TO DO: Stop at the line containing "Image resolution: width=1146": repeat exactly every line of the entries below from the first up to it, plus that line, with pictures omitted.

[RECORDS FOR THIS EXERCISE — start]

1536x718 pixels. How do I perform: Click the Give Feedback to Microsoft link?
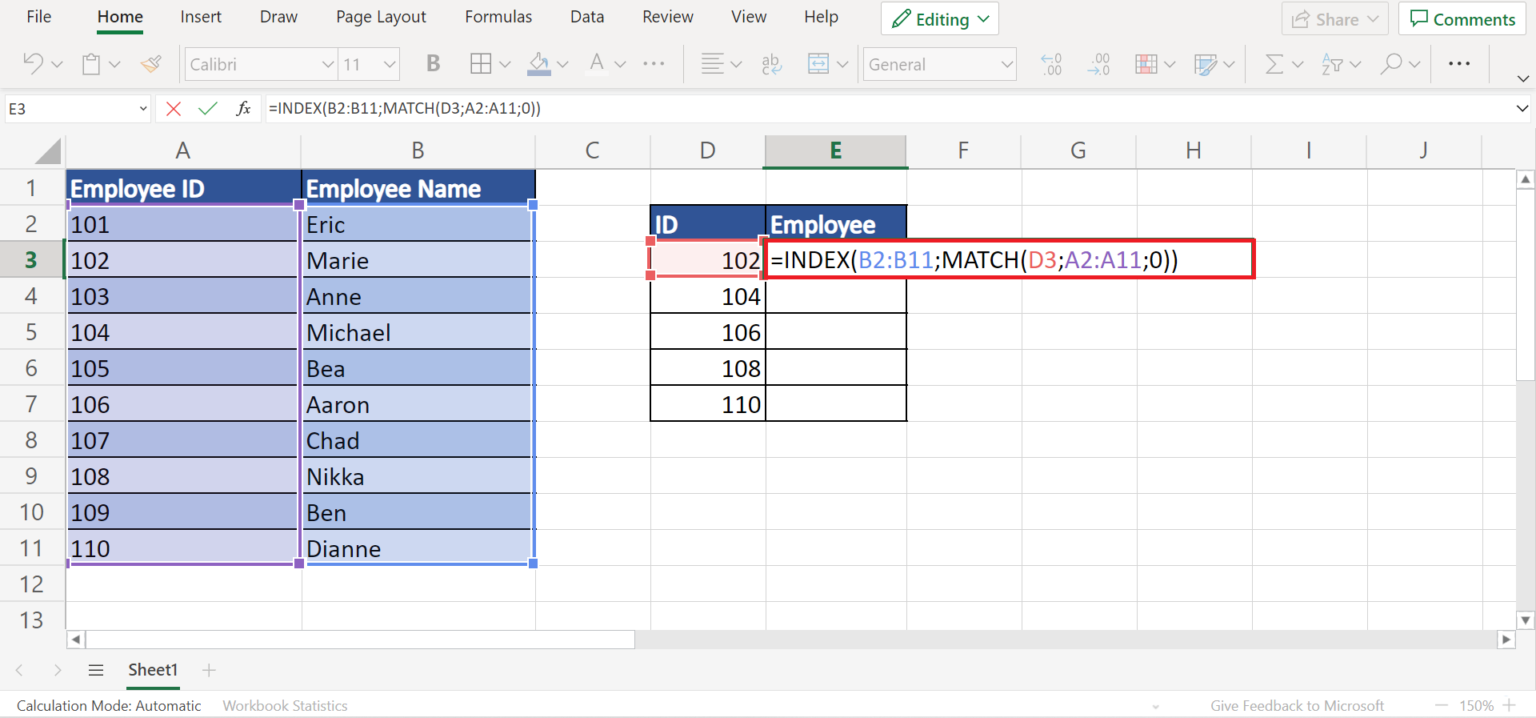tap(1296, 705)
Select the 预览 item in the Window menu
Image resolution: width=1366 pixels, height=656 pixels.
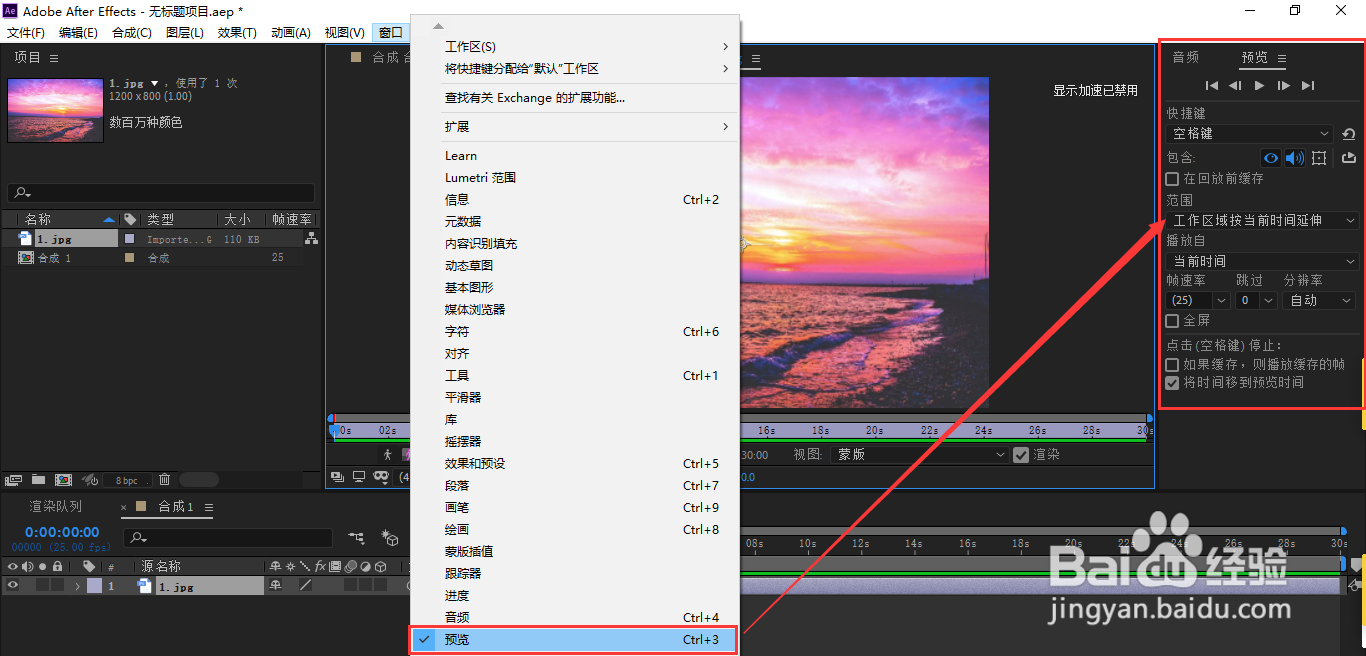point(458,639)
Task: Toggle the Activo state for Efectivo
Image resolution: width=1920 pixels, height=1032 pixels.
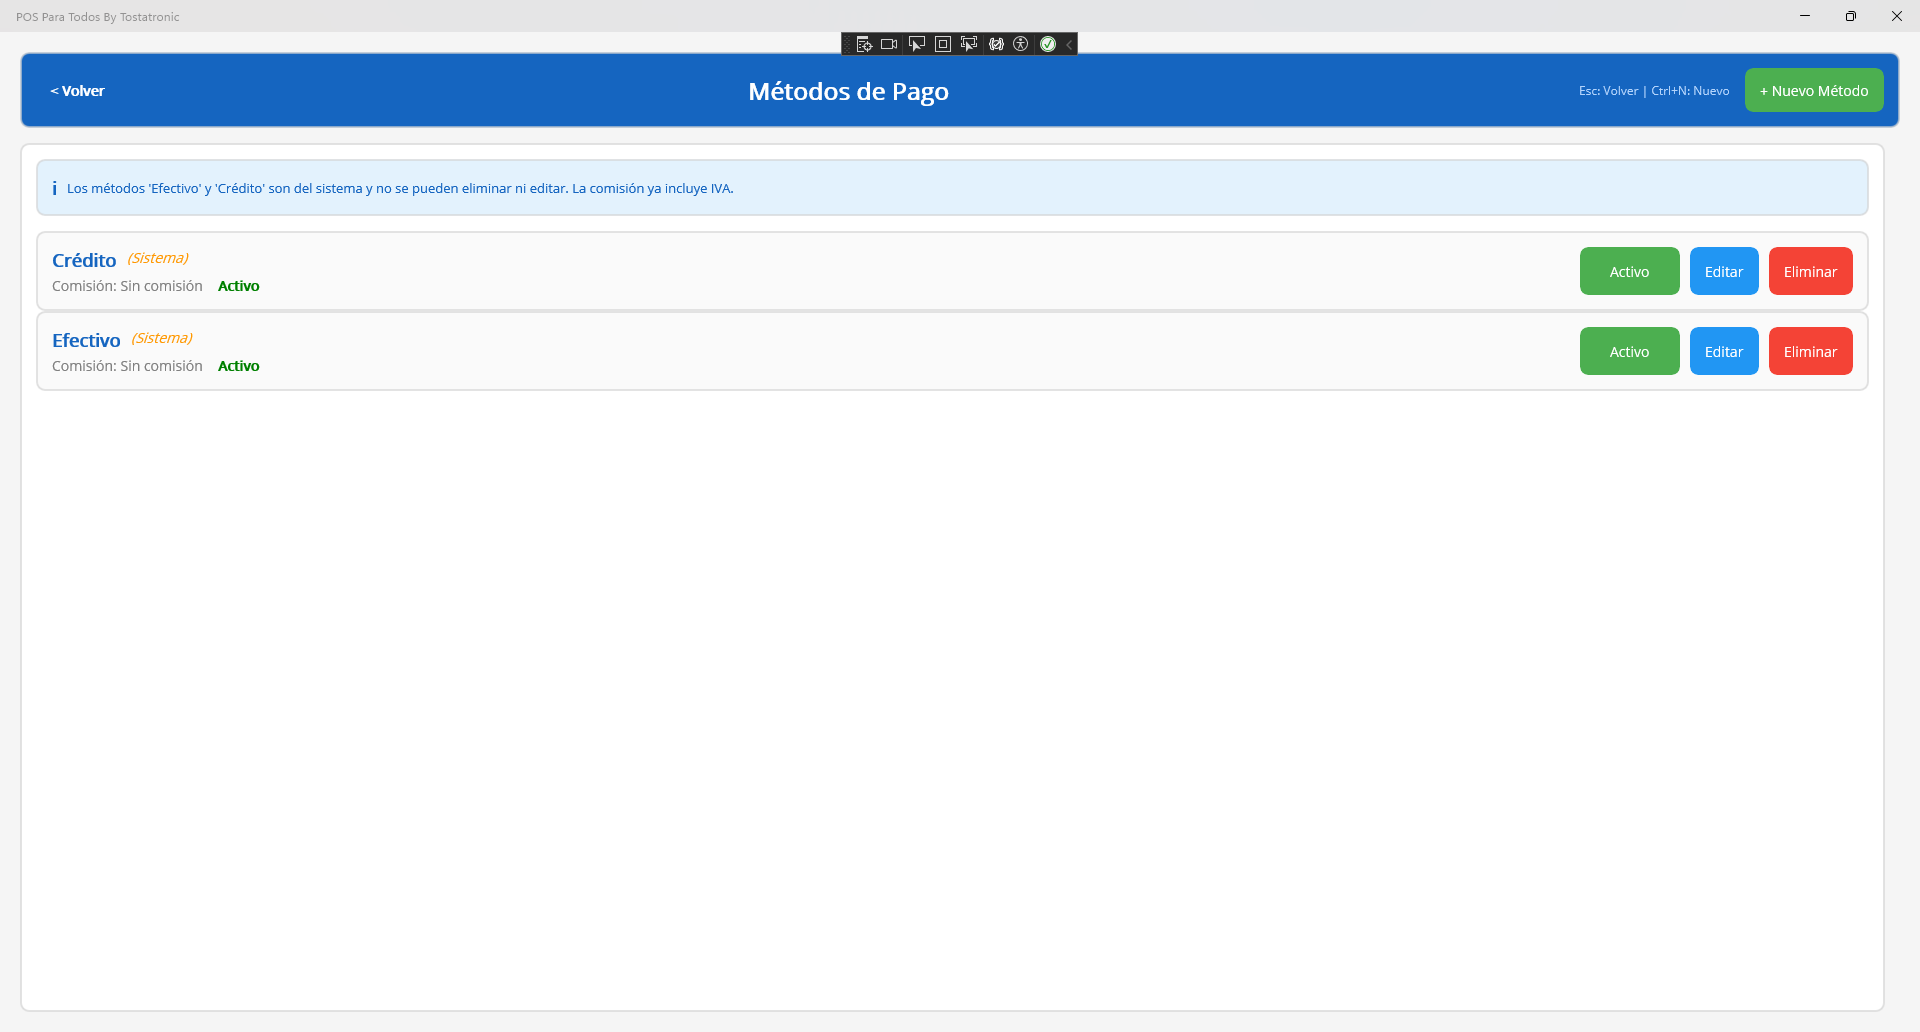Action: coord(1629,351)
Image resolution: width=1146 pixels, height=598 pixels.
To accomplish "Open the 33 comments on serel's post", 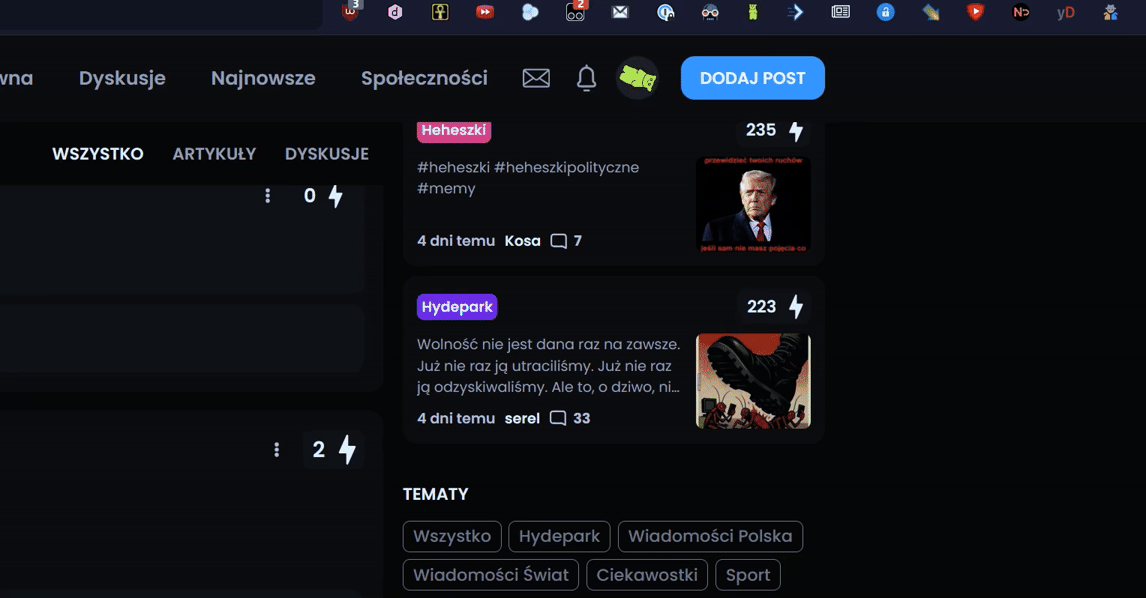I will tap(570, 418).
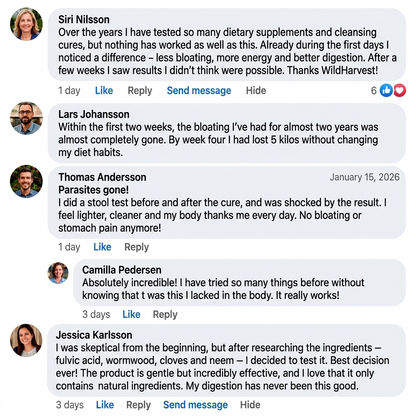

[RECORDS FOR THIS EXERCISE — finish]

SOLUTION TO THE EXERCISE:
1536x718 pixels. How do I perform: Click the Give Feedback to Microsoft link?
tap(1296, 705)
Select the 预览 item in the Window menu
Image resolution: width=1366 pixels, height=656 pixels.
point(458,639)
Task: Toggle the Activo state for Efectivo
Image resolution: width=1920 pixels, height=1032 pixels.
Action: coord(1629,351)
Image resolution: width=1146 pixels, height=598 pixels.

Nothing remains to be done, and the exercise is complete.